Top Swedish Music Exec Shares What To Expect As Spotify Launches In U.S.
With the U.S. launch of Sweden based Spotify imminent, we asked one of that country's top music executives to share how the popular music service has changed music consumption and the industry there, and what we should expect. Johan Lagerlöf is the CEO, Co-Founder of X5 Music Group. The company recently expanded its U.S. operation adding a NYC office headed by former AmazonMP3 executive Scott Ambrose Reilly.
What effect has Spotify had on the Scandinavian music market?
Lagerlöf: Spotify has had the biggest impact on the Scandinavian music market since the launch of the CD. Spotify is currently the biggest single revenue source for the music industry and is estimated to be over 3 times bigger than iTunes in Scandinavia. Despite that, digital downloads grew 17% in Sweden last year compared to 3% in the US. Piracy for music has almost stopped.
Should the US music industry welcome Spotify?
Lagerlöf: If someone is willing to pay the music companies and is able to convert people into paying music subscribers, the music business should embrace it, whether it's Spotify, Apple, Google or Amazon.

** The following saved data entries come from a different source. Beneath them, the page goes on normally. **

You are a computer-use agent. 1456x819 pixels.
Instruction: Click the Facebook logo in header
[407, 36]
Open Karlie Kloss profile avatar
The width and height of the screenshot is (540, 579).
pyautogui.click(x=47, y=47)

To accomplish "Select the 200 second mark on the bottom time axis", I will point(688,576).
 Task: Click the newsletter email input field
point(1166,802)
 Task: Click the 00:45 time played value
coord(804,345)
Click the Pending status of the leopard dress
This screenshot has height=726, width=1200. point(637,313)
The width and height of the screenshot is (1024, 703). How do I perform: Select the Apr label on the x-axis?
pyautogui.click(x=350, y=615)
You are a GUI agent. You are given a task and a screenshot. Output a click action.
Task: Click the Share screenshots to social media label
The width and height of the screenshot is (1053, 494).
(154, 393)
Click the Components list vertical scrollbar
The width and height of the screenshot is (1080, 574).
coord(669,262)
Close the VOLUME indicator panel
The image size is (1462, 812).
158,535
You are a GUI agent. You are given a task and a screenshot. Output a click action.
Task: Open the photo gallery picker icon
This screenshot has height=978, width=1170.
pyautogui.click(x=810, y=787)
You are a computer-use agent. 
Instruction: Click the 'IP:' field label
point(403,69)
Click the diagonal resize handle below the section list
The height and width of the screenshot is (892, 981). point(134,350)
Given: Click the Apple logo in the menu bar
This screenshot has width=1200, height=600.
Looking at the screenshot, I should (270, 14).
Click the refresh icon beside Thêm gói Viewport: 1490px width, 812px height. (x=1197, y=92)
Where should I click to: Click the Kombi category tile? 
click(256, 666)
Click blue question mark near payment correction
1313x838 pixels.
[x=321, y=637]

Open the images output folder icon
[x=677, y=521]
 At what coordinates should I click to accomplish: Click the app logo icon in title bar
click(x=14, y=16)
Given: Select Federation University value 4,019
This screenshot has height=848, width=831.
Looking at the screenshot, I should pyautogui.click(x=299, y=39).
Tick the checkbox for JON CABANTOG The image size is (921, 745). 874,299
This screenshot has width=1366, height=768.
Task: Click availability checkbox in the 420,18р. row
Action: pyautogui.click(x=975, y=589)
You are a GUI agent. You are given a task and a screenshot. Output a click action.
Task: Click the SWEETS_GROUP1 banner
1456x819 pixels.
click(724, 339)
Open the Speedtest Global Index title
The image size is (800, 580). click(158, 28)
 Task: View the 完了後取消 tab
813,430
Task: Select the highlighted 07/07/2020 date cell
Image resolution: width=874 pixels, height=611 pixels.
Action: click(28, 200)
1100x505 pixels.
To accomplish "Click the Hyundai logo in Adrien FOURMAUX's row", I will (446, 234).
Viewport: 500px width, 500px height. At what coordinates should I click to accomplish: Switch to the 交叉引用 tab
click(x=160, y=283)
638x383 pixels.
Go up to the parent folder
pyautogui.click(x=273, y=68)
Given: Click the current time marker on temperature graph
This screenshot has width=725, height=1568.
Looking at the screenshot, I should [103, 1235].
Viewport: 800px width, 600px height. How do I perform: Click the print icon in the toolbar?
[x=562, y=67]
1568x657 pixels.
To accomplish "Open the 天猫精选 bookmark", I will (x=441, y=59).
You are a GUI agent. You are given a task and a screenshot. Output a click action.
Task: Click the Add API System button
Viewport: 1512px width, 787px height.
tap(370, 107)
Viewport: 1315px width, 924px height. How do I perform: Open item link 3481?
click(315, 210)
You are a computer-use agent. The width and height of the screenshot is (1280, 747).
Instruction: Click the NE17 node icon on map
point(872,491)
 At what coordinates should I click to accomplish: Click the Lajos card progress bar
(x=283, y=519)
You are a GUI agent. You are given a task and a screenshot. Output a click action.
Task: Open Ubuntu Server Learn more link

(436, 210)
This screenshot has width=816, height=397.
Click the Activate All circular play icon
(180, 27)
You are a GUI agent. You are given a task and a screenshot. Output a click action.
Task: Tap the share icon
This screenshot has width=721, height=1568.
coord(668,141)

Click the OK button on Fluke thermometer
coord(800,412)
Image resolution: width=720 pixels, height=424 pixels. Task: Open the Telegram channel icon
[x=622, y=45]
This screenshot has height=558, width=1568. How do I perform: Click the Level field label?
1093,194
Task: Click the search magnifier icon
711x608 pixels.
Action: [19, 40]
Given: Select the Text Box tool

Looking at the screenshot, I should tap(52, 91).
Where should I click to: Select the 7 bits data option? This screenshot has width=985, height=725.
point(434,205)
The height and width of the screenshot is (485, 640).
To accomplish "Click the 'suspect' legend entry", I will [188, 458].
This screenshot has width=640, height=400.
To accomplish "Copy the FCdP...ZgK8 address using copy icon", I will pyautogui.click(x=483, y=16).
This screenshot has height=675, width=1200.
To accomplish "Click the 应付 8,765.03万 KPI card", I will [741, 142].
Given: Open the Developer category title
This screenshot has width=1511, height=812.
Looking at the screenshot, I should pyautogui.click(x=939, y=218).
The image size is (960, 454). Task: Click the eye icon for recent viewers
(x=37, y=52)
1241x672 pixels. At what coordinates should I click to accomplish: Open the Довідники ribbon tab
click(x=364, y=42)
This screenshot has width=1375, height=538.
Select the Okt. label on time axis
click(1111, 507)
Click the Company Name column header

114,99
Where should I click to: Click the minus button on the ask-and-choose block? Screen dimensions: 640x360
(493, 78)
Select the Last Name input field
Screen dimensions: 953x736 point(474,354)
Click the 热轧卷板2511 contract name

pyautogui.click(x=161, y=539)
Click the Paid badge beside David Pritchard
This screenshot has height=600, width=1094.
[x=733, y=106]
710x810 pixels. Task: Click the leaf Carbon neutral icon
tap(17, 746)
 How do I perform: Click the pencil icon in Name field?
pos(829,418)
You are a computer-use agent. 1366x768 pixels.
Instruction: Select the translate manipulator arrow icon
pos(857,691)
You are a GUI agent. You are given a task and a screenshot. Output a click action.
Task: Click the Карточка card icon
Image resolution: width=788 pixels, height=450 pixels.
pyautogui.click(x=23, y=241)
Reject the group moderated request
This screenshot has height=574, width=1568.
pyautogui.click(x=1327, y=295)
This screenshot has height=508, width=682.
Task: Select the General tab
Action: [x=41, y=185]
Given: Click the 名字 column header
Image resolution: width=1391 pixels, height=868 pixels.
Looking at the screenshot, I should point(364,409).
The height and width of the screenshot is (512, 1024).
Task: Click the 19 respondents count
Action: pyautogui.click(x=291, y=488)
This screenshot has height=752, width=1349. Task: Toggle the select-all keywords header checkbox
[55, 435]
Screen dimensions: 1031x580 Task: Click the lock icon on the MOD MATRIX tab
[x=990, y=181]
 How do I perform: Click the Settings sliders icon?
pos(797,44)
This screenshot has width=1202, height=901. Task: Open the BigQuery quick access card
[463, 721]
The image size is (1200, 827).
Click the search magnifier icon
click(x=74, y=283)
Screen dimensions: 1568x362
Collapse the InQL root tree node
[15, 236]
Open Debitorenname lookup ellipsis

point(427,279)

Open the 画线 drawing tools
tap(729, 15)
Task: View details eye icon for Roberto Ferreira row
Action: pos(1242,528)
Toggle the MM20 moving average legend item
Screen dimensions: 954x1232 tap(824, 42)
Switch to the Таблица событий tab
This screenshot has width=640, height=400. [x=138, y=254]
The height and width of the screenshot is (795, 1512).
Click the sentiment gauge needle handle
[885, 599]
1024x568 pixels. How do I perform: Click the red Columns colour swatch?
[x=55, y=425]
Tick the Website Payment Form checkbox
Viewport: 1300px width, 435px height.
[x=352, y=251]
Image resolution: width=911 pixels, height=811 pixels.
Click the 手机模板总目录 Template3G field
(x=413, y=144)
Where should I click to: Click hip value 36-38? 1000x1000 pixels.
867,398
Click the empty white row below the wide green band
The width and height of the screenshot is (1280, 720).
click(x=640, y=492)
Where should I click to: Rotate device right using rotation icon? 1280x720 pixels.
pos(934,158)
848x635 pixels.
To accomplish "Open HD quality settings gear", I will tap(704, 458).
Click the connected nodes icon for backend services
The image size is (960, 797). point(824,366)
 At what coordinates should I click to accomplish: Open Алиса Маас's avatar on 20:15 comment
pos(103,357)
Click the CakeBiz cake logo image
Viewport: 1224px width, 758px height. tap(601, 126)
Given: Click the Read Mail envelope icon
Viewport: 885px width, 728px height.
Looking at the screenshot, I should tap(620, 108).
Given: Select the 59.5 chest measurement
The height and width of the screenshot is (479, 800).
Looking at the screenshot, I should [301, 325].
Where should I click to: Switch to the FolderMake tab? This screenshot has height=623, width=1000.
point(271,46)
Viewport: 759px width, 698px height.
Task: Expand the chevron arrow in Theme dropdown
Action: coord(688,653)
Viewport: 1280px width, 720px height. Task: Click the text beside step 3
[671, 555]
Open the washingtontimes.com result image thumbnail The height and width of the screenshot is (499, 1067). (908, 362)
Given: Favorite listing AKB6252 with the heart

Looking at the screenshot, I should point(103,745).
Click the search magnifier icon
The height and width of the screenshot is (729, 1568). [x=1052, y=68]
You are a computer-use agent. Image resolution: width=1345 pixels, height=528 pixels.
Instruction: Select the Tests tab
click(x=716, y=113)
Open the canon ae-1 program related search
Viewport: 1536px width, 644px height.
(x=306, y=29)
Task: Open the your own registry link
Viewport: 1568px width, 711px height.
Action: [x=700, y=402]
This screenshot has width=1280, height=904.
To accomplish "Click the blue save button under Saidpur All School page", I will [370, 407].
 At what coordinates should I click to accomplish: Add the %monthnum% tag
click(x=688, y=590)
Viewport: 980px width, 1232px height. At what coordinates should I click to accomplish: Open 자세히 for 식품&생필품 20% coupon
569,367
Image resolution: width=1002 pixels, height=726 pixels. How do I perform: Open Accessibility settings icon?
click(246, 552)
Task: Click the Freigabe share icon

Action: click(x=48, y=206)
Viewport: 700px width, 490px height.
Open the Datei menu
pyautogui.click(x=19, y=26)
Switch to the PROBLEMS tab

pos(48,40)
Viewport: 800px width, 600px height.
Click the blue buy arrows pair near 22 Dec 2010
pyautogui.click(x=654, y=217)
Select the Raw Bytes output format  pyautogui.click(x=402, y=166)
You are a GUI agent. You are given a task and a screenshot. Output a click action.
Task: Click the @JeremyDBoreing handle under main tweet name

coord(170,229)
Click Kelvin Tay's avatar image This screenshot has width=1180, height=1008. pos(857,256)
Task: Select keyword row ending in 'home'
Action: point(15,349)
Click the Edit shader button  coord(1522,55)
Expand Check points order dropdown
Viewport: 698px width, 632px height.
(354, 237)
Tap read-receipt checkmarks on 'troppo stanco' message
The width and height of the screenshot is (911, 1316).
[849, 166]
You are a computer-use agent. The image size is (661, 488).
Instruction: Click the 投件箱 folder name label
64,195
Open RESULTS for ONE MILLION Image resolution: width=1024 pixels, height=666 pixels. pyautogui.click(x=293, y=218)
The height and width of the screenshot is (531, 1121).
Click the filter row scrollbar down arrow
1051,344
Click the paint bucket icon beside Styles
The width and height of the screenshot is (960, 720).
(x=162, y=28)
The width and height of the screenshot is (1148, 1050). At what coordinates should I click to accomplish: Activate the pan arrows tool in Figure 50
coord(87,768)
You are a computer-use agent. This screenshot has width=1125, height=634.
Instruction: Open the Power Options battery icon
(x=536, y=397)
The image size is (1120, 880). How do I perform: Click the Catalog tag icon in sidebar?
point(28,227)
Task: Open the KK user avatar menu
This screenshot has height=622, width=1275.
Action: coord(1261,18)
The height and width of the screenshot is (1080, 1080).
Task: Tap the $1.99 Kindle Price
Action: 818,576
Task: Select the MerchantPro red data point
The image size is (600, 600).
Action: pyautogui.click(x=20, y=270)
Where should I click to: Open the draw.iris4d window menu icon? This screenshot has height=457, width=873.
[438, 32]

Has Spotify, as some have said, helped eradicate music piracy in Sweden?
Lagerlöf: Yes it has. Or to clarify, it has eradicated music piracy almost on its own. Sweden was the home of Pirate Bay. They even had their own political party and made the prime minister in national television declare "Off course the youth shall be able to download music for free".
Three years later, The Pirate Bay is not mentioned by anyone anymore. Spotify is, on the other hand, mentioned by almost everyone - including the old Pirate bay fans.
This did not happen because some new radical law or brutal police force were implemented. Neither because a confused prime minister changed his mind again and embraced the music industry. It all happened simply because the users found a new legal service that they actually thought was much better than the old Piracy one. Now, some time later, when they have invested their time and effort in making playlists etc. and would like permanent and unlimited access to it - they are starting to pay for music. For the first time in their lives - music is worth paying for.